Sold is written in vignettes, small glimpses of one to two pages each, and is told through the eyes of Lakshmi. The author's spare use of language and carefully chosen imagery gives the story an innocence, a purity of space on the page within which the reader is able to know a young girl and travel with her through the depths of horrific injustice.
Lakshmi's story begins in the Himalayas, a place of unforgiving natural consequences: in the dry season the dust from the river bed causes coughing disease, the cold season brings fever, the rainy season brings leeches and loose bowel disease. Infant mortality is high, and even when a child survives, life continues to bring unrelenting hardships. Lakshmi is a survivor. In spite of the hardships, she is able to keep her optimism and dreams of a better life.
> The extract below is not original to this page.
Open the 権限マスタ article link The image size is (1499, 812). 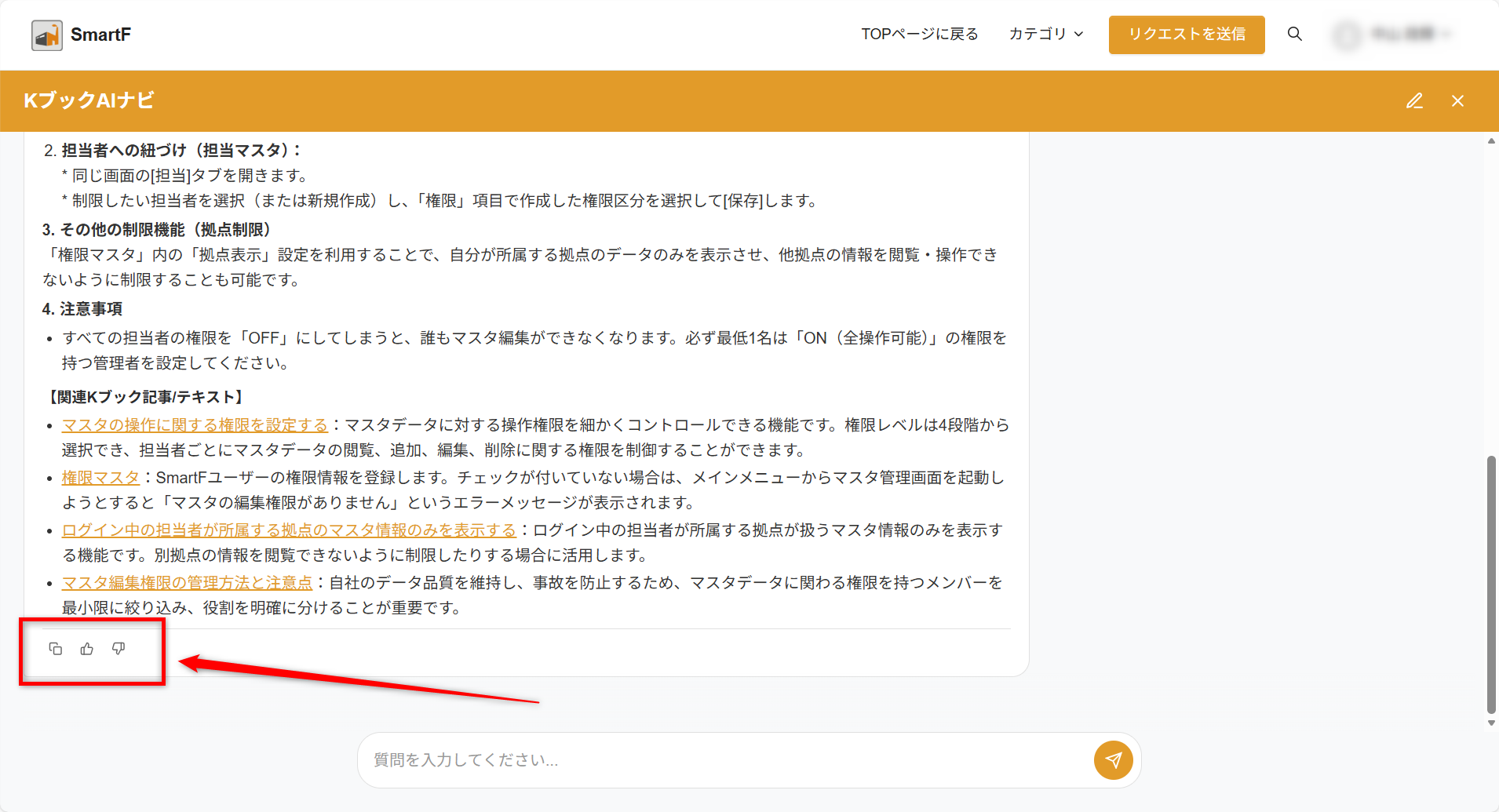click(x=100, y=478)
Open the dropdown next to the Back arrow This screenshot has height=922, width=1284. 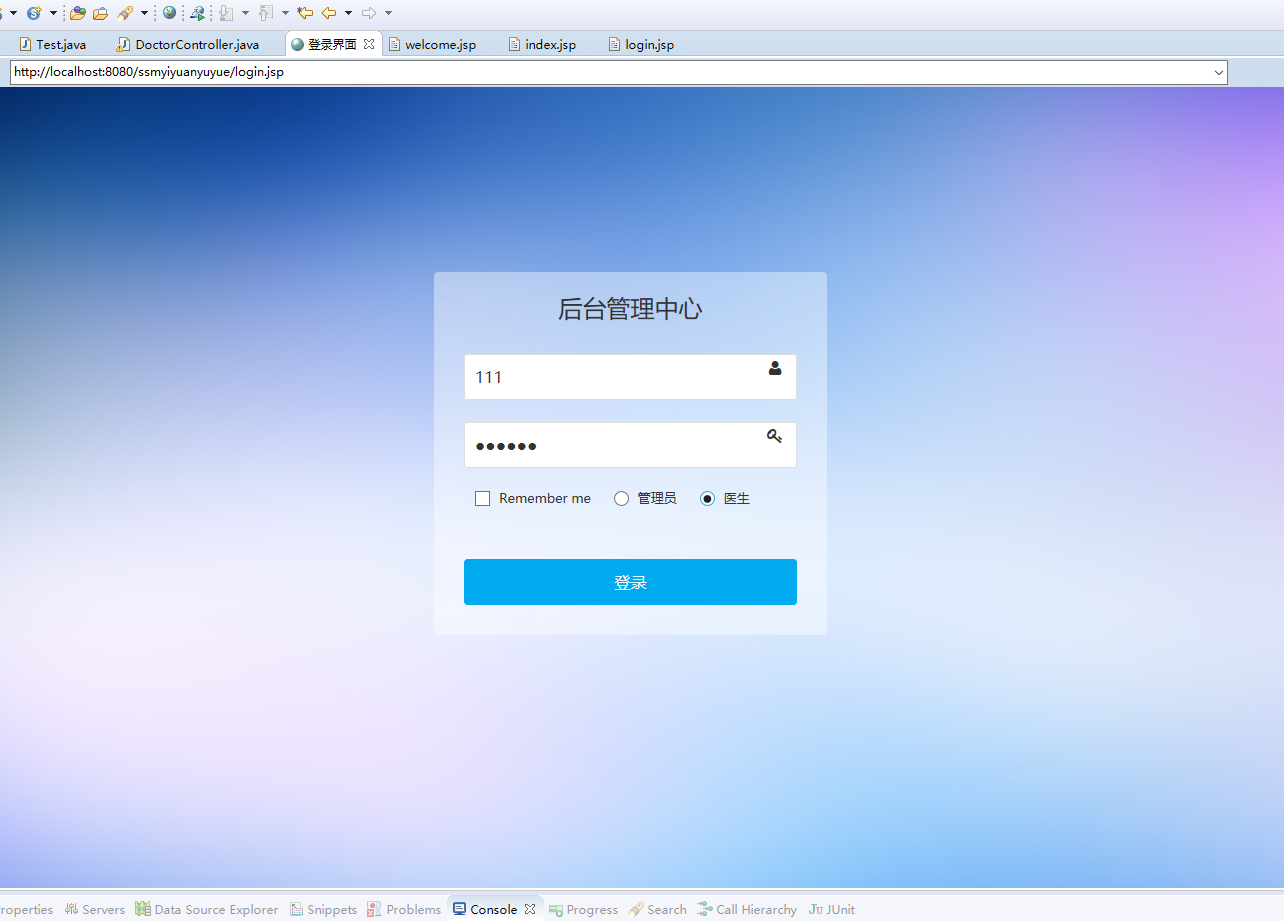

Her dream of getting a tin roof on the family's thatched hut makes the promise of a job as maid to a wealthy lady in the city seem like the answer to her prayers. She does not know that her stepfather has sold her into a ring of sex slave dealers, and her trust remains unshaken until she arrives in Calcutta. There she realizes the true nature of her job. She struggles in vain against her captors; her dreams are shattered, and she is alone is a large city hundreds of miles from her home. Lakshmi's story is not an unusual one---or perhaps it is---most young children caught up in this trade do not live to tell their story. The value of a girl's life in this culture can be summed up in the words of Lakshmi's stepfather, "A son will always be a son, they say. But a girl is like a goat. Good as long as she gives you milk and butter. But not worth crying over when it's time to make a stew." (8)
It is difficult to recommend a book like Sold. It is a powerfully written story based on a subject I would rather believe did not exist. But all across the world, there are families like Lakshmi's: families with average yearly earnings of $300 US--the cost of an iPod--who are willing to sell their daughters for 800 rupees, $11 US--the cost of a couple of burgers at a drive-through restaurant. For all of the young people who are suffering Lakshmi's fate at this very moment, you must read this book.